## Yapılacaklar
1. Sağlık ve boş zaman üzerine yazıdan "İbn Abbâs’tan (r.a.)" ifadesiyle başlayıp "zikredilmesi önemlerinden kaynaklanmaktadır." ifadesiyle biten bölümü aynen çıkarın.
2. Sağlık ve boş zaman üzerine yazıda zaman, kış aylarına ait hangi şeye benzetiliyor?

## Metin Bölümü
--------
İbn Abbâs’tan (r.a.) rivayet edilen bir hadiste, Hz. Peygamber (s.a.v.) şöyle buyurmaktadır: “İki nimet vardır ki insanların çoğu (onları değerlendirme hususunda) aldanmıştır: Sağlık ve boş zaman”  (Buhari, Rikak, 1). Hayatın başarı formülü gibi duran bu iki maddenin birlikte zikredilmesi önemlerinden kaynaklanmaktadır.
 
Sahip olduğumuz her türlü imkan ve durum, sürdürdüğümüz hayatımız için bir sermaye niteliğindedir. Fiziki gücümüz, konuşma kabiliyetimiz, el becerilerimiz ve yeteneklerimizi bu sıralama içerisinde düşünebiliriz. Hadiste zikredilen iki başlık ise, sahip olduğumuz ama elimizden her an kayıp giden nimetlerdir. Alınan her nefesin, göz açıp kapatmanın ve kalbin her atışının, sahip olunan sermayeyi erittiği bir nimetten bahsediyoruz. Şu satırları yazarken bile her bir kelime bir sonrakine göre tüketilmiş bir nimetin eseridir.
 
Yukarıdaki paragrafta saydığımız bazı nimetlere insan sonradan da sahip olabilir. Çalışarak, kabiliyet ve becerilerini veya fiziki kondisyonunu ilerletebilir. Dil öğrenebilir, bilimde ve ilimde ilerleyebilir. Sonradan da bu güzelliklere sahip olma ihtimali her daim vardır. Fakat sağlık ve boş vakit her zaman sahip olabileceği güzelliklerden değillerdir. Hayatın ilerleyen yıllarında, istediğimiz halde tekrar sağlığımıza kavuşamayabiliriz. Hayatın yoğunluğu içerisinde kendimize ve Rabbimize ayıracağımız boş vakti de bulamayabiliriz.
 
Zaman, kış aylarında her yeri kaplayan beyaz örtü gibidir. Güneşin kendisini hissettirmesi ile hafiften erimeye başlayan kara benzer. Erimesine engel olamadığın kar. Yazın sıcağında biraz serinlik sağlamak için satılan buz gibidir zaman. Elinde tuttuğun dondurma gibidir. Her saniyesi her dakikası aleyhine işler durur. Buzu zamanında kullanırsan serinlik sunar. Dondurmanı soğukken yersen lezzet verir. Zaman geçince serinlik ve lezzet geri gelemeyecek bir değişime uğrarlar.
 
Bu acı gerçeğin farkına varan insanın sahip olduğu bu iki nimetin elinden kayıp gitmesine seyirci kalmaması gerekir. Sağlığı yerindeyken ve henüz zamanı varken kendisinden istenilen sorumlulukların bilincinde olup onları yerine getirmeye çalışmalıdır. Geç ve güç olmadan, bir program dahilinde hayatını yeniden koordine etmelidir. “Keşke” ile başlayacak cümlelerin daha fazla kullanılmamasının yolu zamanın her anını değerlendirecek kontrollü bir yaşam biçimidir.
--------
## Sağlanan Bilgiler

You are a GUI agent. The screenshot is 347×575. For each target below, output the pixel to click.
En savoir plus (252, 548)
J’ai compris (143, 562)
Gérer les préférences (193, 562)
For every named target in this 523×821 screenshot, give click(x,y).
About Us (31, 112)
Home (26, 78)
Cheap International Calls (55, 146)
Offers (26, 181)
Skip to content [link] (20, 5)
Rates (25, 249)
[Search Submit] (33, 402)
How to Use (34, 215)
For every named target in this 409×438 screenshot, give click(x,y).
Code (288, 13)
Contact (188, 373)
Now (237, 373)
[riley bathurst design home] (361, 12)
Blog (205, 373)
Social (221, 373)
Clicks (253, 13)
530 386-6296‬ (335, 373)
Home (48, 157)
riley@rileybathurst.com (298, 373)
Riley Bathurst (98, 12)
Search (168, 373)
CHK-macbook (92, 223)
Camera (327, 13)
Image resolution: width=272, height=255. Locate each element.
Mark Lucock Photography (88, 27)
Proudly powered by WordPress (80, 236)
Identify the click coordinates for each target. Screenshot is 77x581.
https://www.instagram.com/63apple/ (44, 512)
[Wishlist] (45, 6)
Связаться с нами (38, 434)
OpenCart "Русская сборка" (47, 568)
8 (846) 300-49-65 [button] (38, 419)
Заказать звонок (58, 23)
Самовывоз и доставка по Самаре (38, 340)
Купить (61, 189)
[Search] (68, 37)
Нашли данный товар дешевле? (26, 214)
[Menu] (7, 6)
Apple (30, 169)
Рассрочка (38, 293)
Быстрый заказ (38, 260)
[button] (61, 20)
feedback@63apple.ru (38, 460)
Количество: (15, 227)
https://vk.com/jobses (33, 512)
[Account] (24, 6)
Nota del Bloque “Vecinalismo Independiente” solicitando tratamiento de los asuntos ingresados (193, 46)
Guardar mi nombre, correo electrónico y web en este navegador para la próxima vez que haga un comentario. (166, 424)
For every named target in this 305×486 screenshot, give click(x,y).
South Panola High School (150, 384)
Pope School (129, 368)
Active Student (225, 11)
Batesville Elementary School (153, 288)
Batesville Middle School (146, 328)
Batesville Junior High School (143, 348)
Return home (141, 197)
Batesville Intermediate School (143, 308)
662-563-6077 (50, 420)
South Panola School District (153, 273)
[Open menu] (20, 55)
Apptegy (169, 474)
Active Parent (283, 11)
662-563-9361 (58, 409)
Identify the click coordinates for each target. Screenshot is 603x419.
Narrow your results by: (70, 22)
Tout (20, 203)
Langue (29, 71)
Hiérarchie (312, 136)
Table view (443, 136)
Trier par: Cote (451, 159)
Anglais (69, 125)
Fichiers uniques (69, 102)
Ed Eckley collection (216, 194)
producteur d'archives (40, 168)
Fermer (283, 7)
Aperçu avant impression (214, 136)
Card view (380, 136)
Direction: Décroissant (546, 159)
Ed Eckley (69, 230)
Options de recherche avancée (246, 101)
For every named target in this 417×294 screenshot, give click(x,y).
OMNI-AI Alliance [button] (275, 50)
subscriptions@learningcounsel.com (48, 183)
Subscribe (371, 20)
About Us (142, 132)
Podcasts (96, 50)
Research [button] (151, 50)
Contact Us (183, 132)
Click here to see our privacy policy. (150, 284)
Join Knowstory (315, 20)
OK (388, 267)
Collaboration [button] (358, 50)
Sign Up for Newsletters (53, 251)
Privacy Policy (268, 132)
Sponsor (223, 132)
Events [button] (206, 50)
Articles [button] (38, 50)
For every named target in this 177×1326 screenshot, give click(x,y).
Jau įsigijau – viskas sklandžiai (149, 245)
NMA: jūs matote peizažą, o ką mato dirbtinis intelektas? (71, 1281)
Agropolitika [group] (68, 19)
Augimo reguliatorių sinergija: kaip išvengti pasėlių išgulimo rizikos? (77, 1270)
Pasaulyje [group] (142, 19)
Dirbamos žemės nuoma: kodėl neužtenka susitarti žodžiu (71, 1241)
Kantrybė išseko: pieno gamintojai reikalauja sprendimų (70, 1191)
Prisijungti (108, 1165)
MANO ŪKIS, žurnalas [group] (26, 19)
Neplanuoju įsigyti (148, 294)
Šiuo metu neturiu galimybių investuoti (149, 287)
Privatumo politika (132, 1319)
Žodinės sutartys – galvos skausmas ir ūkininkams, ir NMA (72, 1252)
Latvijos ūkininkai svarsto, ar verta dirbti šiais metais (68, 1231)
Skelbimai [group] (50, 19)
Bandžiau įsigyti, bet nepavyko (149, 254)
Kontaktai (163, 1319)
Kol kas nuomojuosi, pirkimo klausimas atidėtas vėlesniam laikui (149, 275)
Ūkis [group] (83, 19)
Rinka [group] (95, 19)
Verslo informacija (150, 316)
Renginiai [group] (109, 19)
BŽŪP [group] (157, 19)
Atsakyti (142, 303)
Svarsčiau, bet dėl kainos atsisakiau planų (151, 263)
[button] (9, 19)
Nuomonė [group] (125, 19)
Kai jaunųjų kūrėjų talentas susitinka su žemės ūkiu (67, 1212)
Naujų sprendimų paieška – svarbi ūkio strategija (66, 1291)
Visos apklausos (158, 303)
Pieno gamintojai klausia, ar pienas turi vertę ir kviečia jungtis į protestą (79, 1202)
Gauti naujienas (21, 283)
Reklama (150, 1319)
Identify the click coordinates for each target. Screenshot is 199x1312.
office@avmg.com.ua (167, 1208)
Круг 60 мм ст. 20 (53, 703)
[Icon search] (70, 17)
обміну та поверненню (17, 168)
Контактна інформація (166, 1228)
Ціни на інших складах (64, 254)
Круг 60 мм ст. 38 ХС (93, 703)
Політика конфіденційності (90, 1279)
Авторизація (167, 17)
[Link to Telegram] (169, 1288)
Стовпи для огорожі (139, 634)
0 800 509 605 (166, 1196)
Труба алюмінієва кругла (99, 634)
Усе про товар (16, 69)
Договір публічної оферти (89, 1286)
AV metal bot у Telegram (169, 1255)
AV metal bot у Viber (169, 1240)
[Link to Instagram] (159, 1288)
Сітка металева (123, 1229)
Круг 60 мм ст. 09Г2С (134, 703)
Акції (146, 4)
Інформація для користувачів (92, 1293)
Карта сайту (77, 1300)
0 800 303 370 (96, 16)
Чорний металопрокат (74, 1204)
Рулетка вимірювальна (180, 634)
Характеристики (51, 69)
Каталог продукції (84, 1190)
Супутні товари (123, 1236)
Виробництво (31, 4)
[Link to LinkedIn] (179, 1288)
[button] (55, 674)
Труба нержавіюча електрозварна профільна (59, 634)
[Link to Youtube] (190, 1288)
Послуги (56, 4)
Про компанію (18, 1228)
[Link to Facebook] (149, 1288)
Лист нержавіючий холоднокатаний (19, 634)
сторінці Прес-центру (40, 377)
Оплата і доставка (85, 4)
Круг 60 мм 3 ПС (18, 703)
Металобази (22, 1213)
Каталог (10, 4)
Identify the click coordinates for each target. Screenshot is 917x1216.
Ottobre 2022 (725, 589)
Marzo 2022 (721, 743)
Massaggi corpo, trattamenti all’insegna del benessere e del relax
--------
## Görev Yanıtları
1.
İbn Abbâs’tan (r.a.) rivayet edilen bir hadiste, Hz. Peygamber (s.a.v.) şöyle buyurmaktadır: “İki nimet vardır ki insanların çoğu (onları değerlendirme hususunda) aldanmıştır: Sağlık ve boş zaman”  (Buhari, Rikak, 1). Hayatın başarı formülü gibi duran bu iki maddenin birlikte zikredilmesi önemlerinden kaynaklanmaktadır.

2. Kış aylarında her yeri kaplayan beyaz örtüye.